Originally Posted by ashley
Originally Posted by aquinas
Age 4-- Math grade 1, English grade 2, science grade 2, etc.
Age 5--Math grade 3, English grade 4, science grade 4, etc.
...
Age 8--Math grade 6, English grade 7, science grade 7, etc.

I think that a gifted child follows a "unique" path. There are no two gifted children whose paths are the same. My child at age 5 finished all "elementary" grade math (using multiple challenging curriculum) - this could have happened at age 4 and maybe I did not test him then. At age 6, he can diagram complex sentences and can write poetry (a few different styles)- this goes beyond reading at "X grade level" and comprehending higher level books. I have absolutely given up on tracking his grade level - because he maxes out scores in above level achievement testing all the time. Science has been done using only one curriculum and a ton of hands on activities at our science museum and many months of science/innovation camps during the summer. What his grade level is on science is impossible for me to measure.

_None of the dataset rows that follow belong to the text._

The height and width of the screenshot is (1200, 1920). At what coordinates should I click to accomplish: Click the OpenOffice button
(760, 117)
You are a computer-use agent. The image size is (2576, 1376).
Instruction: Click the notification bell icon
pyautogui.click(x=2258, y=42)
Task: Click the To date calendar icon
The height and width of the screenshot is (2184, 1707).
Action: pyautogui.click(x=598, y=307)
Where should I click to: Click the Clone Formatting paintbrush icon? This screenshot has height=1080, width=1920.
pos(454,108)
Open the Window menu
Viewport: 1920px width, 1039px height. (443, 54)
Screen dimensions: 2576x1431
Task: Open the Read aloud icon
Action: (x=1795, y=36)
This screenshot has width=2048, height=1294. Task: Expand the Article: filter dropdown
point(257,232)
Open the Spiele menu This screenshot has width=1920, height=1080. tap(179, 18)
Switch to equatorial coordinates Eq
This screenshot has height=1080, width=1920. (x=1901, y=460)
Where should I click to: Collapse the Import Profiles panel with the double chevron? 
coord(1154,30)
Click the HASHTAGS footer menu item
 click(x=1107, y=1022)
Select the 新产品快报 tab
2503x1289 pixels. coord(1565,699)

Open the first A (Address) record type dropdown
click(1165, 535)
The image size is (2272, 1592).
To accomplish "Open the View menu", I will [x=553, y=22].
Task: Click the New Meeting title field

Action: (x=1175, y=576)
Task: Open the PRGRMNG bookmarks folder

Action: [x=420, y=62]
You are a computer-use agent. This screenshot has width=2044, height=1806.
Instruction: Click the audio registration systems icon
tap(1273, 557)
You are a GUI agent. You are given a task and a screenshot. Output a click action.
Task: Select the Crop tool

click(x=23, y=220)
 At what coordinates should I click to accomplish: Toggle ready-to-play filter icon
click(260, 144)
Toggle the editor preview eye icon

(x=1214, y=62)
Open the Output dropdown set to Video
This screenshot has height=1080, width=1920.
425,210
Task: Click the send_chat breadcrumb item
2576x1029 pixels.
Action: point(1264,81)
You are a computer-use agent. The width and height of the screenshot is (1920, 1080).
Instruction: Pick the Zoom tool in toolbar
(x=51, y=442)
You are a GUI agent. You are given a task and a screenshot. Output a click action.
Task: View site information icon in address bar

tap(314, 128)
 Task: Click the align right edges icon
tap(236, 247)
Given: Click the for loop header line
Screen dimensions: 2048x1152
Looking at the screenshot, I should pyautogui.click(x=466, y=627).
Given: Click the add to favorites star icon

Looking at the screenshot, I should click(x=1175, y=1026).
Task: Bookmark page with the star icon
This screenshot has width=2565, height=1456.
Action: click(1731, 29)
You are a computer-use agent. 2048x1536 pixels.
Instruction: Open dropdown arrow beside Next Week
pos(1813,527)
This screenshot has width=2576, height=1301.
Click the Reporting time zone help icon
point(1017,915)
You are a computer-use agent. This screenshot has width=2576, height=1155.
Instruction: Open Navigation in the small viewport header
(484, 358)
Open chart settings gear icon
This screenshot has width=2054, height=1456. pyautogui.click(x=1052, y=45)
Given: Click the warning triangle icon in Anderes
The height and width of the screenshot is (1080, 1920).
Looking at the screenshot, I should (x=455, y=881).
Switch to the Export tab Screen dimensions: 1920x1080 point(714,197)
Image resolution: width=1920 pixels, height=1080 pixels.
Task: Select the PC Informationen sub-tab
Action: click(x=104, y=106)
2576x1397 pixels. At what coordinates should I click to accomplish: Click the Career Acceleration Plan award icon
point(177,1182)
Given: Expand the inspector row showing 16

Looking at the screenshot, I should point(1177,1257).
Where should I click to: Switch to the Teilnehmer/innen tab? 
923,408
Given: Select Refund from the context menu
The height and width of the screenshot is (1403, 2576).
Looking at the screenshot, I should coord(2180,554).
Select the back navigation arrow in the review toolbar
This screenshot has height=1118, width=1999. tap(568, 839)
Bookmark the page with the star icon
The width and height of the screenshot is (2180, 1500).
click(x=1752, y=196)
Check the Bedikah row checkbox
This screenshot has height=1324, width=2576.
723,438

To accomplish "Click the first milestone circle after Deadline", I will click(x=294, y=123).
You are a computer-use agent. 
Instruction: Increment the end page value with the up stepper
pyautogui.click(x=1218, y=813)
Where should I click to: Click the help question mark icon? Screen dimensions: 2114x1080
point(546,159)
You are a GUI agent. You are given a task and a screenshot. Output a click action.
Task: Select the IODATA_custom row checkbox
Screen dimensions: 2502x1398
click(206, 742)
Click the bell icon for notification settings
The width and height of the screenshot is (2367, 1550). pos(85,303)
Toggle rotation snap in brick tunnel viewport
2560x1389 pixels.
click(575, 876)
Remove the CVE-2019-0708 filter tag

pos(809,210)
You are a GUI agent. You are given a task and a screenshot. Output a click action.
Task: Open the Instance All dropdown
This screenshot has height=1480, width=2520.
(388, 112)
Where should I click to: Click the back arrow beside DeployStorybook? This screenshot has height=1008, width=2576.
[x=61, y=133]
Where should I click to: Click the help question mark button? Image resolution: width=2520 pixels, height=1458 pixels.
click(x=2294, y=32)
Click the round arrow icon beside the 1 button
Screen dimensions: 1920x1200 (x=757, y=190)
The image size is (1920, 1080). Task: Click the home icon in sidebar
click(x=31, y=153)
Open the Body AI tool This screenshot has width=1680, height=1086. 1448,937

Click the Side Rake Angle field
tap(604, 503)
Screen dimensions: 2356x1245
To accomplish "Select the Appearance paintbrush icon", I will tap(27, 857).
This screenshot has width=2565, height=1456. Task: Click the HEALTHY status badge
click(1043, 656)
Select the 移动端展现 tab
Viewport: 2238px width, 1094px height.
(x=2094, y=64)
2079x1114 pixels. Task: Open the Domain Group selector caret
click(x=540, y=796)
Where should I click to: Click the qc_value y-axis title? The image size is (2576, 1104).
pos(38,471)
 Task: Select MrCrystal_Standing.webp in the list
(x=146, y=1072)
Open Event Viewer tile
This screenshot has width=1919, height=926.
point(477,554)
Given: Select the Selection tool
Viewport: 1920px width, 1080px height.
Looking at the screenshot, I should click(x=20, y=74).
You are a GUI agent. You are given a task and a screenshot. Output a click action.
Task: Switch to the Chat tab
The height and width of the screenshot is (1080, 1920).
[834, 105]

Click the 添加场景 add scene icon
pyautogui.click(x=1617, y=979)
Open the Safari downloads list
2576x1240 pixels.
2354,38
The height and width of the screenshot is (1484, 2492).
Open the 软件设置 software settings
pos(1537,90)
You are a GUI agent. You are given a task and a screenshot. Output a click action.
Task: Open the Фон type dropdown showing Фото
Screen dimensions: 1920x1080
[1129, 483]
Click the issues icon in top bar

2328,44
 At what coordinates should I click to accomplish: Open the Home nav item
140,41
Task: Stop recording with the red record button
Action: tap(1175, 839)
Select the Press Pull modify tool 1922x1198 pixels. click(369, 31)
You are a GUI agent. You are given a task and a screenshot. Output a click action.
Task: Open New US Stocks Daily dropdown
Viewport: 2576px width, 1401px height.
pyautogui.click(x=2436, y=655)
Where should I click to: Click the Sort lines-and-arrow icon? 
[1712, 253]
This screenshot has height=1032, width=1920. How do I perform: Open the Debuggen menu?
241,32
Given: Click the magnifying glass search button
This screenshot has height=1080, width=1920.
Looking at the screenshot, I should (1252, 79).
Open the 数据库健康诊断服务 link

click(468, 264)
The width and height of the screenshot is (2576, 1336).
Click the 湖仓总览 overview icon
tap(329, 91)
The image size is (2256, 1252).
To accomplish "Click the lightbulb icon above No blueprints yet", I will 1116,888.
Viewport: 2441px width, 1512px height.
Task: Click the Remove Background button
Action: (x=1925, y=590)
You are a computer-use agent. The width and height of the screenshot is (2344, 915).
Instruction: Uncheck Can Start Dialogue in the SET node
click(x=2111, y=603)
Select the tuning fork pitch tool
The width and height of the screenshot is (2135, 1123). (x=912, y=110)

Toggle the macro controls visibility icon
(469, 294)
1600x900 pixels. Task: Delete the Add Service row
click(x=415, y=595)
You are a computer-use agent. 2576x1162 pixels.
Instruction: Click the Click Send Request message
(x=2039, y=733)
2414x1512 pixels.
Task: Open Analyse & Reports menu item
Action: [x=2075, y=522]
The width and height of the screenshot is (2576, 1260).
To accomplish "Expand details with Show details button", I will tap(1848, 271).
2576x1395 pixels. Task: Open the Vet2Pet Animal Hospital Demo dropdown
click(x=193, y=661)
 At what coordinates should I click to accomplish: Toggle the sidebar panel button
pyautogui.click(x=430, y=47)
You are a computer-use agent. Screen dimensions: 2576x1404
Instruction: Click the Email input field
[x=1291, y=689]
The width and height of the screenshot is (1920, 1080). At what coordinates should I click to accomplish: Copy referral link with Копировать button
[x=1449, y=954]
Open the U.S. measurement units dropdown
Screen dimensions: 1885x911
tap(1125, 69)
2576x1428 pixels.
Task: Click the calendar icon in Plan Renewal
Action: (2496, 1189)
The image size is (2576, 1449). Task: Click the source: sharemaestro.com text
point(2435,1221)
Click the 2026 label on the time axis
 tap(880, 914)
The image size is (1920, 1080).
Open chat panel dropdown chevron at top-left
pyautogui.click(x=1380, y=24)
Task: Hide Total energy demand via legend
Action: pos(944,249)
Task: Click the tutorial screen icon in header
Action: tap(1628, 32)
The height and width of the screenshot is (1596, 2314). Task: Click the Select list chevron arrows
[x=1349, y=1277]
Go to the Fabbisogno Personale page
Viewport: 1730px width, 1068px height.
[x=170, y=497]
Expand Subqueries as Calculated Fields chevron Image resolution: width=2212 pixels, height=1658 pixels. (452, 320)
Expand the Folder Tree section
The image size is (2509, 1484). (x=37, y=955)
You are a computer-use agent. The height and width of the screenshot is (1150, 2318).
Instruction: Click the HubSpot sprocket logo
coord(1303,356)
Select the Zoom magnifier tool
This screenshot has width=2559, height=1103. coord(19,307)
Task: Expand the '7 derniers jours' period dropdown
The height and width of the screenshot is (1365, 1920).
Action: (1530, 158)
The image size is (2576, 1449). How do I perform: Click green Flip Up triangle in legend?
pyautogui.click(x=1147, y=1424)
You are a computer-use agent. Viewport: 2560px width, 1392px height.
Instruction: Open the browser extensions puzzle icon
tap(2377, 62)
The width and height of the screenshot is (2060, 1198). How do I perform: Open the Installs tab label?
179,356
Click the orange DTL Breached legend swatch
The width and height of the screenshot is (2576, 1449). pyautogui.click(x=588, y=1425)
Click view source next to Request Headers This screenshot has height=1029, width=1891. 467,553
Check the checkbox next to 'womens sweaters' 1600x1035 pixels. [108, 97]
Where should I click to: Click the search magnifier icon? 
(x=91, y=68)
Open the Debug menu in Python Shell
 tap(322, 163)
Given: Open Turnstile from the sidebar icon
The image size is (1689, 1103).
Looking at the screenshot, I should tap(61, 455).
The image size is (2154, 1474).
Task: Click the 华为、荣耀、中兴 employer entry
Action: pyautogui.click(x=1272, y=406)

My best advise to a parent who accelerates is this: provide resources at all levels to your child - some at a higher level to keep learning new things, some at a lower level to reinforce/review already learned concepts. Keep challenging them to think and learn every single day.

Ashley, that's good advice.

Maybe instead of saying "what level has your child achieved?", a different way to ask the question is "what is the minimum level of skills you feel, say, 90% certain he has mastered in each area?"

It makes perfect sense that there will be confidence intervals around these estimates; probably wide ones for some domains. Learning is a fluid process of skills acquisition that doesn't conform to discrete edu-speak boxes.

Part of the reason I'm asking this question the way I am, and at this time, is because I'm hoping to homeschool DS for kindergarten and subsequently open an HG+ micro school in grade 1. I'd like to appreciate the extent to which there is commonality in learning pace across HG+ children with abilities in different domains in the early years.

I'm working with some educators to build a first-pass curriculum plan for the early elementary years. So far, my template is assuming a baseline minimum of 3-4 years of acceleration in core subjects (math, LA, science, social science) by grade 8. The students will all have individual learning plans, but those will be predicated on a core level of common achievement.

I'm testing the hypothesis that there is rough convergence of raw ability in core subjects around age 6 for HG+ children. If it looks like there's wide divergence in learning trajectories among similar-ability children until a later age, I might have to push back opening a school in grade 1, or open it earlier because different home environments will amplify early differences in achievement. As you can appreciate, it's hard to reach a large number of local HG+ parents on a shoestring budget, so this is my early stage research.

Thanks again to everyone who has replied!


Last edited by aquinas; 07/02/14 12:48 PM. Reason: Changed "exacerbate" to "amplify"...it sounded too negative otherwise.